Multiple Russia-aligned threat actors actively targeting Signal Messenger
Summary of the Attack
- Commenters distill the report as primarily phishing: fake Ukrainian military Signal group invites (web pages / QR codes) that actually trigger Signal’s “link device” flow to an attacker-controlled desktop client.
- Some campaigns also attempt to exfiltrate Signal databases from Windows and Android devices.
- People note that Google published concrete malicious domains, which others inspect and debate.
Linked Devices, QR Codes, and UX Debates
- Many see this as an inherent risk of any “linked devices” feature: if you can add a new device, that device can silently receive all future messages.
- There’s criticism that linking can be initiated by an external
sgnl://linkdeviceURI, and concern that scanning a QR or clicking a link can effectively do the link with minimal user friction. - Others defend Signal’s current UX: primary device must still confirm, a prominent in‑app prompt exists, and over‑notifying users leads to fatigue.
- Proposed mitigations: permanent “N linked devices” indicator, geo‑based anomaly alerts, an option to forbid linking altogether, and future key transparency so hidden devices become detectable.
Military Context and Smartphone Use in War
- Several infer or restate that one attack path includes capturing phones from dead soldiers.
- Discussion broadens to how both sides in the Ukraine war use smartphones (Signal, Discord, mapping and artillery apps) versus radios. Encrypted military radios exist, but phones are widely used because they’re flexible and familiar.

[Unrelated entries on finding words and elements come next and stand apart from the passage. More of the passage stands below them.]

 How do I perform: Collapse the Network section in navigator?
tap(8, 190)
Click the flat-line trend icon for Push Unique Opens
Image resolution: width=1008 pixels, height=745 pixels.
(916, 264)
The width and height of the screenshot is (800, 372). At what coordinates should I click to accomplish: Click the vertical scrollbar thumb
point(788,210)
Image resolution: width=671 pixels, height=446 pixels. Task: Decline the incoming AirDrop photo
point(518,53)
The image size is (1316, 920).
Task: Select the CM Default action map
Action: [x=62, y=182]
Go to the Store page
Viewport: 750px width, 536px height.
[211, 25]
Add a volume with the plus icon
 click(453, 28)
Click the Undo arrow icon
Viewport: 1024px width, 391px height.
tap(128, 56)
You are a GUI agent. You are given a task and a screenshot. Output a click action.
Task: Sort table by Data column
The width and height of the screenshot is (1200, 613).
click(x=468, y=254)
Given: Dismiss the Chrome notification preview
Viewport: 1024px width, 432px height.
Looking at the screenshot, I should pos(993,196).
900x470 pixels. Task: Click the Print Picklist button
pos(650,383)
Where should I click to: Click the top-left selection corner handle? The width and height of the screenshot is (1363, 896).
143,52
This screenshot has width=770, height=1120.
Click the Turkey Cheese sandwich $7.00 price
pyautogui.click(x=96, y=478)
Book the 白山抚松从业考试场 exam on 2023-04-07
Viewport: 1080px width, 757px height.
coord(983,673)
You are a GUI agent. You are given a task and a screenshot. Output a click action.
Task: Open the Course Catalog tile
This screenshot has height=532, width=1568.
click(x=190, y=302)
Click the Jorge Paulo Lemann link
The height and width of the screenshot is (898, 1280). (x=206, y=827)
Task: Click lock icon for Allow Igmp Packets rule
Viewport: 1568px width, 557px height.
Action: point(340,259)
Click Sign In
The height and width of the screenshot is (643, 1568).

- Risk tradeoffs are debated: phones are more secure than many legacy radios, but also store sensitive data and can leak locations.
Signal vs Other Messengers & Adoption Challenges
- Some see the targeting as a backhanded compliment: if Russia has to phish, Signal’s core crypto is holding up. Others caution that this doesn’t prove stronger, undisclosed attacks don’t exist.
- Long subthread on persuading people to use Signal: social pressure (“I only use Signal”), ease of onboarding, high‑quality media, and privacy arguments.
- Comparisons with WhatsApp: both use the Signal protocol, but WhatsApp’s metadata collection and contact uploads are viewed as a major downside. Some still accept WhatsApp for social reasons; others prefer SMS over Meta services.
Security Model, Linked‑Device Weaknesses, and Threat Models
- A linked academic paper is discussed: if an attacker compromises the long‑term identity key (e.g., via root on a device or backups), they can add devices without user involvement and potentially break forward secrecy even after unlinking.
- One side argues that once your long‑term key is stolen you are “already lost,” so this isn’t uniquely alarming. Others counter that users reasonably expect revoking a device to actually cut it off from future messages, and that Signal previously downplayed this class of risk.
- Commenters stress that phishing and endpoint compromise (malicious apps, browser extensions, OS backdoors) are far easier in practice than attacking the Signal protocol itself.
Disinformation, Attribution, and Geopolitics
- Some are skeptical of Google’s framing of “Russia‑aligned” actors, highlighting fake WHOIS data, the fog of war, and potential one‑sidedness in reporting attacks from only one side.
- Others argue that, given Ukrainian‑language lures aimed at Ukrainian military migrating off Telegram, Russian origin is the most plausible reading and that constant doubt can shade into unhelpful FUD.
- There are tangents about Russia’s broader information operations, social‑media propaganda, and the fragility of democracies to such campaigns.
Broader Reflections on E2E Encryption and Trust
- Several note that E2E crypto only protects data in transit; compromised clients, OSes, app stores, or hardware can exfiltrate plaintext with a one‑line HTTP request.
- Reproducible builds, certificate transparency, and future key‑transparency logs are suggested as ways to make misbehavior detectable, not impossible.
- Some worry that using Signal may even mark users as interesting targets to powerful adversaries, though others emphasize that it still greatly raises the cost of mass surveillance.